* REQUIRED WORK
Render every line of the records below, from the line containing "Where should I click to: Click the empty" down to the last line, as a JSON list of strings with one string per line and no blank lines.

Collected data
= = = =

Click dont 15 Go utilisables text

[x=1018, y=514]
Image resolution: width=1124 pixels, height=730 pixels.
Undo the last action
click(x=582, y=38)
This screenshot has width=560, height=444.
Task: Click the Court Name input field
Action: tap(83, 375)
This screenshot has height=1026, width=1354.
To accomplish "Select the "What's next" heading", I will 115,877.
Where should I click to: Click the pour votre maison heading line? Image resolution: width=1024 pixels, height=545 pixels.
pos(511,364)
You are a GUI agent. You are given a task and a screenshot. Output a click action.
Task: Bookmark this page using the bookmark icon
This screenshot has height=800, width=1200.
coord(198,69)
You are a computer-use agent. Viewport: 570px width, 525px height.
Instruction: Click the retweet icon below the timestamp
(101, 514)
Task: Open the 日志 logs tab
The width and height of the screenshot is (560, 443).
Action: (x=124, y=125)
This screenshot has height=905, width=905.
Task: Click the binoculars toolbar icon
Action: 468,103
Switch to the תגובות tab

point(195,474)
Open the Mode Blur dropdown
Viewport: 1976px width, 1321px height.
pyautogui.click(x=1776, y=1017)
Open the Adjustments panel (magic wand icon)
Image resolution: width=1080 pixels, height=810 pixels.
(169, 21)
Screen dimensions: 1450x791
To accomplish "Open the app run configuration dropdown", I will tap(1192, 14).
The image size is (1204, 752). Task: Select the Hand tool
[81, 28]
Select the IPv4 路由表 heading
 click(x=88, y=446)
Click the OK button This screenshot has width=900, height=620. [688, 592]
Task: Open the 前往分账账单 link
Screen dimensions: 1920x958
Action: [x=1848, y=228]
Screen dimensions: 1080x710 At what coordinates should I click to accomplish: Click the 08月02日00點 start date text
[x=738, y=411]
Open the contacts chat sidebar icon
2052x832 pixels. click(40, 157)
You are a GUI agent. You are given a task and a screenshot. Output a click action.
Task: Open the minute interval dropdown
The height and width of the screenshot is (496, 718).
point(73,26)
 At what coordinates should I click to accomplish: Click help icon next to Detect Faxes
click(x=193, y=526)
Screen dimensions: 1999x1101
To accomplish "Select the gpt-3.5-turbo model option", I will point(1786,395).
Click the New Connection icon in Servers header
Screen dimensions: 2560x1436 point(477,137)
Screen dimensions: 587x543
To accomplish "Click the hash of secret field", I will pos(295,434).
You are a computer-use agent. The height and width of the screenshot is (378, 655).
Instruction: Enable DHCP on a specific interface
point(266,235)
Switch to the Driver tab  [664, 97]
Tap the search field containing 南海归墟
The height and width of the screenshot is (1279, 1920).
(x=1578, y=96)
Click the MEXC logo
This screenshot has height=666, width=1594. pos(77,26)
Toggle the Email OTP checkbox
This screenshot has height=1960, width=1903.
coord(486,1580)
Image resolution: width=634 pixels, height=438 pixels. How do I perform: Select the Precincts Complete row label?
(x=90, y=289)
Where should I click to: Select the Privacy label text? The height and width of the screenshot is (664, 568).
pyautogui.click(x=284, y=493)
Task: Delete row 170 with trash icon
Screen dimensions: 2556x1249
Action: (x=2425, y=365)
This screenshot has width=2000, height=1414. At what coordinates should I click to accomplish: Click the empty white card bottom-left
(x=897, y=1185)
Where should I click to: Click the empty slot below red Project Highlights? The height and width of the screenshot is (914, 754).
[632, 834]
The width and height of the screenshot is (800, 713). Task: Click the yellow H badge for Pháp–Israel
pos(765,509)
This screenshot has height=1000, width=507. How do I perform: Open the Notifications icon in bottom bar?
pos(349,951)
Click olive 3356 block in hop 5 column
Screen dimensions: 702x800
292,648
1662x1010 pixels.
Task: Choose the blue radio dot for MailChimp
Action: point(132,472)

= = = =

* ANSWER TO THIS TASK
[
  "Where should I click to: Click the empty slot below red Project Highlights? The height and width of the screenshot is (914, 754).",
  "[632, 834]",
  "The width and height of the screenshot is (800, 713). Task: Click the yellow H badge for Pháp–Israel",
  "pos(765,509)",
  "This screenshot has height=1000, width=507. How do I perform: Open the Notifications icon in bottom bar?",
  "pos(349,951)",
  "Click olive 3356 block in hop 5 column",
  "Screen dimensions: 702x800",
  "292,648",
  "1662x1010 pixels.",
  "Task: Choose the blue radio dot for MailChimp",
  "Action: point(132,472)"
]